Three of the signs have been posted so far. One more is still on the way. All of them include a silhouette of the neighborhood – with its historic mansions and older properties – set against a sunrise.

The point of posting them is to help visitors make their way around the district, said Victorian Village Inc. Community Development Corp. executive director Scott Blake.

“These replaced some signs that had been put up in the 1970s that were worn out,” he said. “So with funding from the Memphis Medical District Collaborative, we’ve got four new wayfinding signs, gateway signs we call them.”

They’re installed at Orleans Street and Poplar Avenue, Orleans and Jefferson Avenue and another across from Shelby County Juvenile Court on Adams Avenue. The last location is pending, but will likely be posted near the West Tennessee Regional Forensic Center.

The signs started being erected a few weeks ago. The motivation stems from what Blake said has to do with the concentration of most of Victorian Village’s historic treasures being along Adams, a fact that’s not readily apparent to visitors who come down Poplar or go down Jefferson looking for some of the historic homes.

“On some of them, there are arrows that point to Adams Avenue, depending on their location,” Blake said. “The design also has silhouettes of some of our most important buildings, like St. Mary’s and the Mallory-Neely House. So it’s very stylistic and I think very eye-catching.”

The new signage comes at a time when new design guidelines are being proposed for the neighborhood that straddles Downtown and the medical district, guidelines that were last updated in the late 1980s.
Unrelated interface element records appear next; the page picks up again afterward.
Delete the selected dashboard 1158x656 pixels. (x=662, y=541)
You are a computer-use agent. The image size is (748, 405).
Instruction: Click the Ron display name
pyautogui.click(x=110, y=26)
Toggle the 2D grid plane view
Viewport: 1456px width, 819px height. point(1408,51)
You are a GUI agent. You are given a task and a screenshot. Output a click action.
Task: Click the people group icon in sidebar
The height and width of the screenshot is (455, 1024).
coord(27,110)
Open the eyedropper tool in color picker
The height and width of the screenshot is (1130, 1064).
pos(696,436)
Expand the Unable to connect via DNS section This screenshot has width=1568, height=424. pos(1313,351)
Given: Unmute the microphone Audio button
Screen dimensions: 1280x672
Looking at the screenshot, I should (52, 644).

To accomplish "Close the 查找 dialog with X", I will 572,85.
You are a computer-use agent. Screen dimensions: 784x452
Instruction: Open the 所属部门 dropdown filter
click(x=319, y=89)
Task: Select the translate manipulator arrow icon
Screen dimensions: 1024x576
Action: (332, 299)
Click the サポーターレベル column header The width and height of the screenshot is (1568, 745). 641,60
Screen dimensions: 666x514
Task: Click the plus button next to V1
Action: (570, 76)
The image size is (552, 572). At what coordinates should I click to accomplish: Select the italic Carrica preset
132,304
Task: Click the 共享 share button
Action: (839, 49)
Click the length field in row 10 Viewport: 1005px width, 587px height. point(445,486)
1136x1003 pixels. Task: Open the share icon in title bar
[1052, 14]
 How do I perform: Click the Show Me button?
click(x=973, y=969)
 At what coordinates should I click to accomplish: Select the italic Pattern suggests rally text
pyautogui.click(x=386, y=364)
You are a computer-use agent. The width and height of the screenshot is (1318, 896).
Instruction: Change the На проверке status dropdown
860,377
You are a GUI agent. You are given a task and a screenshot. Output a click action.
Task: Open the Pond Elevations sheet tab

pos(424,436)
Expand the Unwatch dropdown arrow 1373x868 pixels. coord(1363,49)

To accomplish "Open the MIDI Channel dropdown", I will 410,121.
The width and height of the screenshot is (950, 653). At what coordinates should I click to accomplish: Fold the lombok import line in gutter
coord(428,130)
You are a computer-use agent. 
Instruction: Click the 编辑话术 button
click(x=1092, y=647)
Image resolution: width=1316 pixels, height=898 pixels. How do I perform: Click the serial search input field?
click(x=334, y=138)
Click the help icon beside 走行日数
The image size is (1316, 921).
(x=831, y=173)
According to draft language, the new guidelines are meant to help the neighborhood “maintain its heritage and authenticity while accommodating infill development, serving modern needs in a cherished setting.”

As a guiding philosophy for the new framework, the draft continues: “To maintain its urban vibrancy, the built environment of the Victorian Village is centered on people – not cars. Buildings contribute to the rich urban fabric, inviting the attention of passersby through innovative design, architectural forms, details, windows, and variation in massing. Storefronts, architectural screens, and landscaping minimize the visual presence of garages and parking lots. Its public spaces, from its streets and alleys to its parks, and deep front lawns, cater to the pedestrian’s enjoyment with safe and shady sidewalks, canopies of trees, pleasing landscaping, artwork, resting spots, and places for gathering.”

Blake said the 40-page draft has been prepared after working with architect and urban designer Andy Kitsinger and his business, The Development Studio. A public meeting about the draft, at which members of the public can weigh in, is coming up early next month – on Aug. 2 at 5:45 at Collins Chapel.

“We talk about the vision and mission of Victorian Village in the guidelines – how we’re really striving to become an infill residential neighborhood,” Blake said. “Then we go into talking about the different historical design styles. And we give good and bad examples of, if you’re planning a fence in front of your house, there are some good examples to follow and here’s what you shouldn’t do.”

The guidelines fare designed for people who are not architectural historians or urban planners, he said, “just people moving to the neighborhood who need a way to simply understand the directions we want people to go in as they make design decisions.”